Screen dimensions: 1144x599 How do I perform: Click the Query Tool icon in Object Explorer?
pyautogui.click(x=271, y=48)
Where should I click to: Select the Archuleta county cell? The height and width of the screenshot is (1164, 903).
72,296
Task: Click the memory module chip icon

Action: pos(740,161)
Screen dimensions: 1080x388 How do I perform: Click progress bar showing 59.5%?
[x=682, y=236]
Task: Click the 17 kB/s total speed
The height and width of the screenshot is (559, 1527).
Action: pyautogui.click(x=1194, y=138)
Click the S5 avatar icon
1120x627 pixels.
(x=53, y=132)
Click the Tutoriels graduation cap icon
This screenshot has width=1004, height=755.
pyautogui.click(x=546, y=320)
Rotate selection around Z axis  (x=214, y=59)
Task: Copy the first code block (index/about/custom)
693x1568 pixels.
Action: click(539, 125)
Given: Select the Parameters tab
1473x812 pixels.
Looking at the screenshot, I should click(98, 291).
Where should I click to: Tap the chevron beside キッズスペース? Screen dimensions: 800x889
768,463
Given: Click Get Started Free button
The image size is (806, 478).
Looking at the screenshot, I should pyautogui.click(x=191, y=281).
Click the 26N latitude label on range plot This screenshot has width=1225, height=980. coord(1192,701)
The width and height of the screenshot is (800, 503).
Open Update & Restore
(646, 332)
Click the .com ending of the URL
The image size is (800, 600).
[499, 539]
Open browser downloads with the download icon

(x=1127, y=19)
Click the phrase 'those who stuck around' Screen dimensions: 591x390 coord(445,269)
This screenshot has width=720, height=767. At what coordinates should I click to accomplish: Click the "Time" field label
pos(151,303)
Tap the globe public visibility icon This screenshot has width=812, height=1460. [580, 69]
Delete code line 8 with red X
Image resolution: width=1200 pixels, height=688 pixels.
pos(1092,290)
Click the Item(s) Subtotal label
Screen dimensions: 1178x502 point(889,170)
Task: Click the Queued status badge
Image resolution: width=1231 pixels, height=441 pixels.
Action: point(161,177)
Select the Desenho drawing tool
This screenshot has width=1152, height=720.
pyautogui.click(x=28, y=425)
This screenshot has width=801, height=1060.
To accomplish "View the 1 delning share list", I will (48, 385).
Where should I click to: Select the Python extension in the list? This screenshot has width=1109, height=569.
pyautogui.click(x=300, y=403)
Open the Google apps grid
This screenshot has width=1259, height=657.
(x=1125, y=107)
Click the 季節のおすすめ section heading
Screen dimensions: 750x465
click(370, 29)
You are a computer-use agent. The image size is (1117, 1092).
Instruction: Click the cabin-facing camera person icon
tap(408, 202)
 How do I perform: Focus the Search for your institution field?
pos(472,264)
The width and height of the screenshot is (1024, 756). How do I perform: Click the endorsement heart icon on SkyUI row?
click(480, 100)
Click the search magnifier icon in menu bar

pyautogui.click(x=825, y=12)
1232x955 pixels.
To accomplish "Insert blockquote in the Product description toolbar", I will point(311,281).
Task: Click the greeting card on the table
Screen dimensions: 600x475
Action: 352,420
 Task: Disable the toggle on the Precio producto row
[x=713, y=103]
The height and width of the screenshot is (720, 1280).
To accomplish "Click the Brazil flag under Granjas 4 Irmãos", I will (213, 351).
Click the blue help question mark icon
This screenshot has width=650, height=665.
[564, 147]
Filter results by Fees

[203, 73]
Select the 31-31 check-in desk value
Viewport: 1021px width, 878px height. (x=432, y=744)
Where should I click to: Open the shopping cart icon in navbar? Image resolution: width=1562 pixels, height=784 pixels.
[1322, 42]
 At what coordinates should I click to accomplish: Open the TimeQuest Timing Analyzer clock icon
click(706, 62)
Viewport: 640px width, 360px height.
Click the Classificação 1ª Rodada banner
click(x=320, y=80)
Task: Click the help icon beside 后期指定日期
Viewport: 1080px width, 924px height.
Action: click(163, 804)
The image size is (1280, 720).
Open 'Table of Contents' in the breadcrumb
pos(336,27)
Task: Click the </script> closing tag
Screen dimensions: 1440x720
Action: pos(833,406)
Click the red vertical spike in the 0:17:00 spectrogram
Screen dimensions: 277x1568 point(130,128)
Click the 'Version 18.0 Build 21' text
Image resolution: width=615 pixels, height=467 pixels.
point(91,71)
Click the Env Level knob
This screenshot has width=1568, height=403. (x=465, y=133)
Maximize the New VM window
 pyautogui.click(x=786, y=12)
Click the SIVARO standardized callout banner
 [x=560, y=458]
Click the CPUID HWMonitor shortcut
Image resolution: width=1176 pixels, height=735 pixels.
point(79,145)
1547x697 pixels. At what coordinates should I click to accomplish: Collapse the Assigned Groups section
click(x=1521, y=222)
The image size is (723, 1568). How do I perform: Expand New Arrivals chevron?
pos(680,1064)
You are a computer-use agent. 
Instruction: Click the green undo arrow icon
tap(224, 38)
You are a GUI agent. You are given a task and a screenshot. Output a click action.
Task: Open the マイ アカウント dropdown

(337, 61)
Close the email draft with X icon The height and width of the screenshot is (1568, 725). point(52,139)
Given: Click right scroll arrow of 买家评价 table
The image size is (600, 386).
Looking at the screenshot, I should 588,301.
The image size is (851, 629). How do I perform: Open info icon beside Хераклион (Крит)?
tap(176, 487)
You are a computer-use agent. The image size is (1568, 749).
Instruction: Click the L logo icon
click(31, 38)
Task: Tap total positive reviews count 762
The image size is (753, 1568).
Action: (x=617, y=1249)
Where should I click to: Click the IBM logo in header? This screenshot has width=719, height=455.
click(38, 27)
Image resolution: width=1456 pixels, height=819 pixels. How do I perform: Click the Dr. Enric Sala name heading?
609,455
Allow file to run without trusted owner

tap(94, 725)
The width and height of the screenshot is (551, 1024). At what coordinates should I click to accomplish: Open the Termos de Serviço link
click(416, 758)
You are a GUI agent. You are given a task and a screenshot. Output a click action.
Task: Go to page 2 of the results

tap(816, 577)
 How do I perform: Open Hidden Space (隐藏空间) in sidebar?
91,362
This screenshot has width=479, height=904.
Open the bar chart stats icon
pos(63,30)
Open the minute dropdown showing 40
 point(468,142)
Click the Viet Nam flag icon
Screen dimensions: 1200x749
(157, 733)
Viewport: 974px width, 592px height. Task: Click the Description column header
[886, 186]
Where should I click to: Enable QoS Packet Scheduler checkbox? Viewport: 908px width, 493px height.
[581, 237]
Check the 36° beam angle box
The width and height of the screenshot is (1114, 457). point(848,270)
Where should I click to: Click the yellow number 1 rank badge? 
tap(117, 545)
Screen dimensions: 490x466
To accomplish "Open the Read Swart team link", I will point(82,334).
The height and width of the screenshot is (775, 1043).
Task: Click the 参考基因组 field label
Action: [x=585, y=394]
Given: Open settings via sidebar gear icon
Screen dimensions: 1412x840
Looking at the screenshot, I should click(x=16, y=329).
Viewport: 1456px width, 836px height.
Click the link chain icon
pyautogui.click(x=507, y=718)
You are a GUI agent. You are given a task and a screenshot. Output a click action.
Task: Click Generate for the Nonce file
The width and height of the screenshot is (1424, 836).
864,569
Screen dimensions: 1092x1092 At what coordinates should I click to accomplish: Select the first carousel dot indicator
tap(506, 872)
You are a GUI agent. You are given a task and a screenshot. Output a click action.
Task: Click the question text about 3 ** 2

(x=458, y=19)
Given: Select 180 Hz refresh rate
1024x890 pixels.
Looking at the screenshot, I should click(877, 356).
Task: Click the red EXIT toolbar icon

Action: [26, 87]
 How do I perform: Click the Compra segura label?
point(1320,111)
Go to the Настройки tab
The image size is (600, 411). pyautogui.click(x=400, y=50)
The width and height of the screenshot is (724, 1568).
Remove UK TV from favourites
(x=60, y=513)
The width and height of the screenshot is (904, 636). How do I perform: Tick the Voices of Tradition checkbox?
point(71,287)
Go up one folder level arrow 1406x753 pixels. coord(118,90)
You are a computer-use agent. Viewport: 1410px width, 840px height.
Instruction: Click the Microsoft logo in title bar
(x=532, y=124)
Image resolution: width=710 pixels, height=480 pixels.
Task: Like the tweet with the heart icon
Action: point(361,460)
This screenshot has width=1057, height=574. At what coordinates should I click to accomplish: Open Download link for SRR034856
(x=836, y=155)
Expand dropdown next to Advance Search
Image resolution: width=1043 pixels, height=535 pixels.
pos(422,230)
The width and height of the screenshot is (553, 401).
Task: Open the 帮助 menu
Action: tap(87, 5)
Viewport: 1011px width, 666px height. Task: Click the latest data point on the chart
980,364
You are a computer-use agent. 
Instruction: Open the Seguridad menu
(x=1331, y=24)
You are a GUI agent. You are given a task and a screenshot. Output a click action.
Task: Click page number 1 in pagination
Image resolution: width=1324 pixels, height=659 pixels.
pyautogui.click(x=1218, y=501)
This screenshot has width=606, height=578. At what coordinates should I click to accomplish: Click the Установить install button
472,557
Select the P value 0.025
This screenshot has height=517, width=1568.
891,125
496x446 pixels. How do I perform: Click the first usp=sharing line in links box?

> _WHAT YOU SHOULD DO_
Copy exactly the lines that run from the first line of the data to the line containing "Task: Click the 17 kB/s total speed", please, with both ends included and nothing else.

> _EXERCISE ANSWER_
Screen dimensions: 1144x599 How do I perform: Click the Query Tool icon in Object Explorer?
pyautogui.click(x=271, y=48)
Where should I click to: Select the Archuleta county cell? The height and width of the screenshot is (1164, 903).
72,296
Task: Click the memory module chip icon

Action: pos(740,161)
Screen dimensions: 1080x388 How do I perform: Click progress bar showing 59.5%?
[x=682, y=236]
Task: Click the 17 kB/s total speed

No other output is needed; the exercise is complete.